Records:
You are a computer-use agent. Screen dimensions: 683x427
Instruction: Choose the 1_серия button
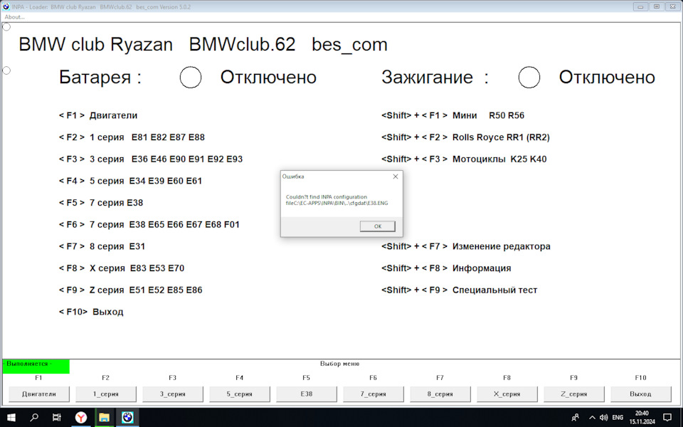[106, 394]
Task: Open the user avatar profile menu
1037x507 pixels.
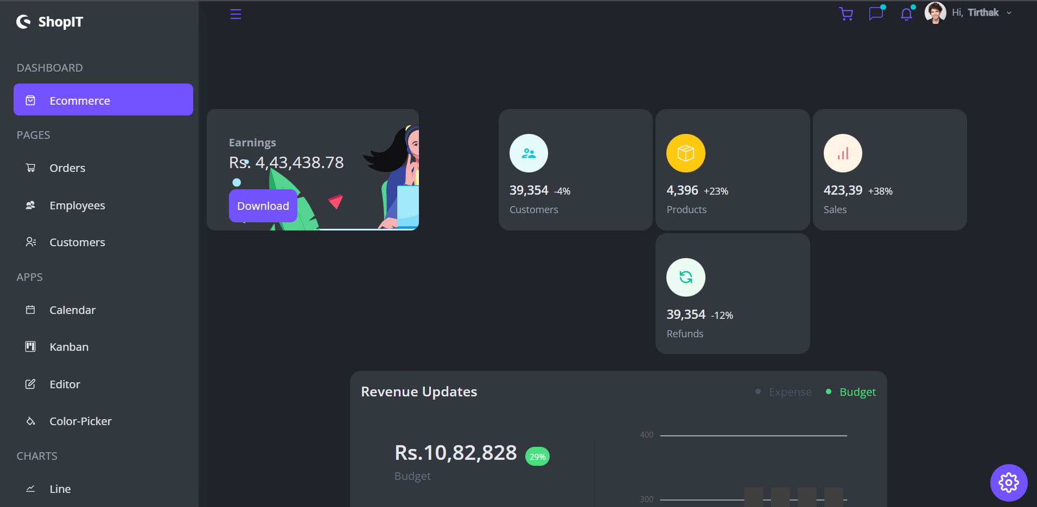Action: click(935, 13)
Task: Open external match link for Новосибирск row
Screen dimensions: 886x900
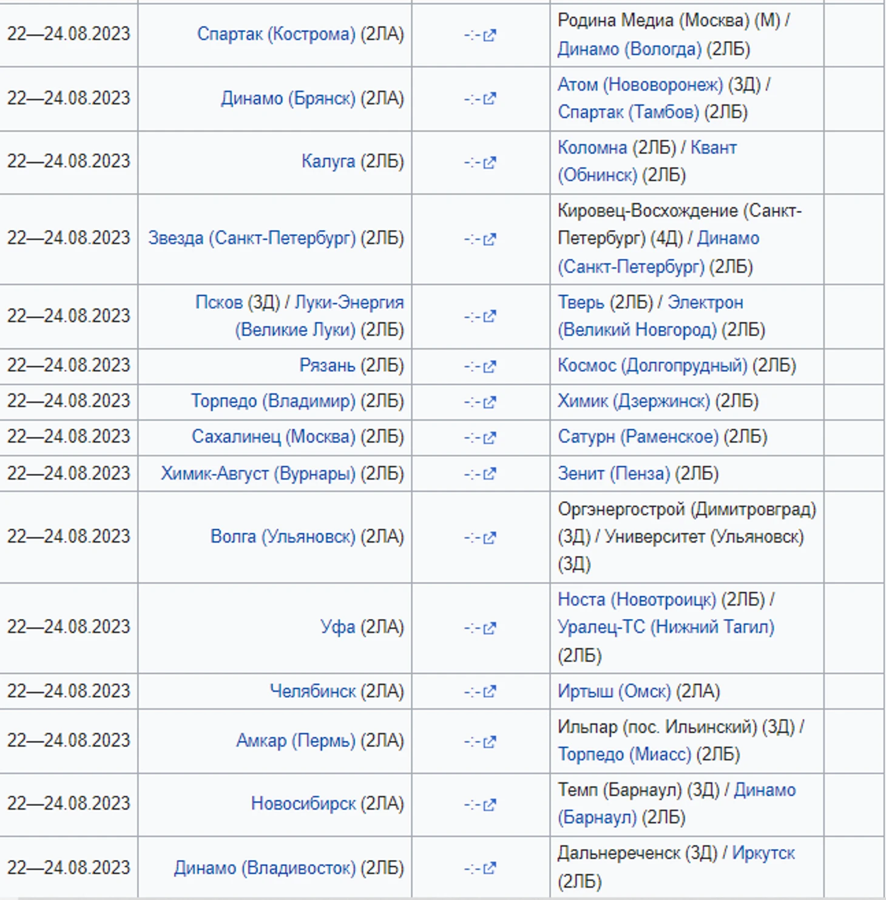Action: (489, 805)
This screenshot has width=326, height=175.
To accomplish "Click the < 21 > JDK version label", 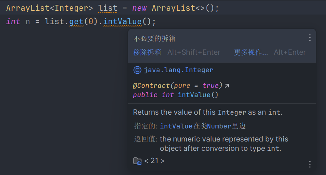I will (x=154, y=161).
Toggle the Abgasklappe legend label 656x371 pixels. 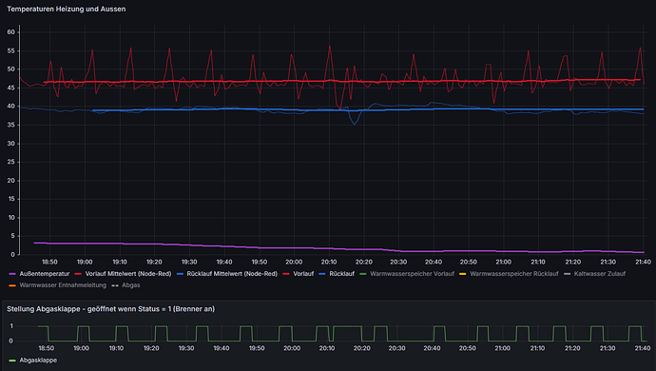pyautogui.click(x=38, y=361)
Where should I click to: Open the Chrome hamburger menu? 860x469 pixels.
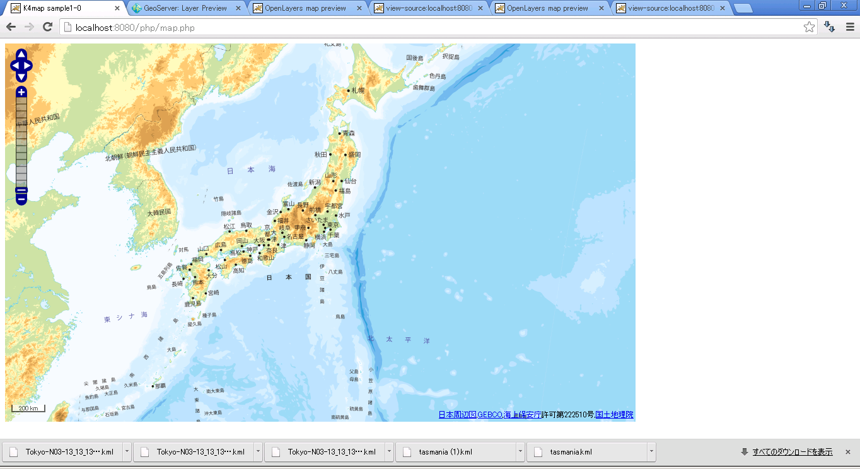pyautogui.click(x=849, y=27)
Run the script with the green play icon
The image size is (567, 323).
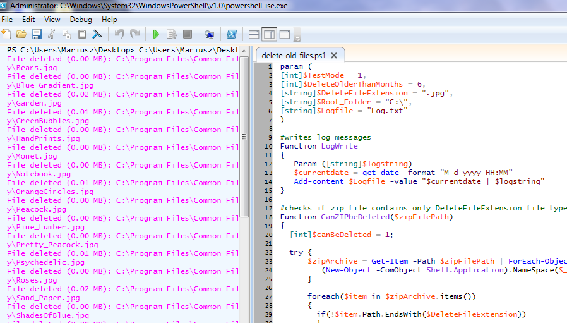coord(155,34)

Given request: Copy out the lines of the listing above, starting with the line that contains "Where should I" and going through the end of the listing. Leave the pictures out.

Task solution:
Where should I click to: Open the Chrome hamburger menu? 860x469 pixels.
pyautogui.click(x=849, y=27)
Run the script with the green play icon
The image size is (567, 323).
coord(155,34)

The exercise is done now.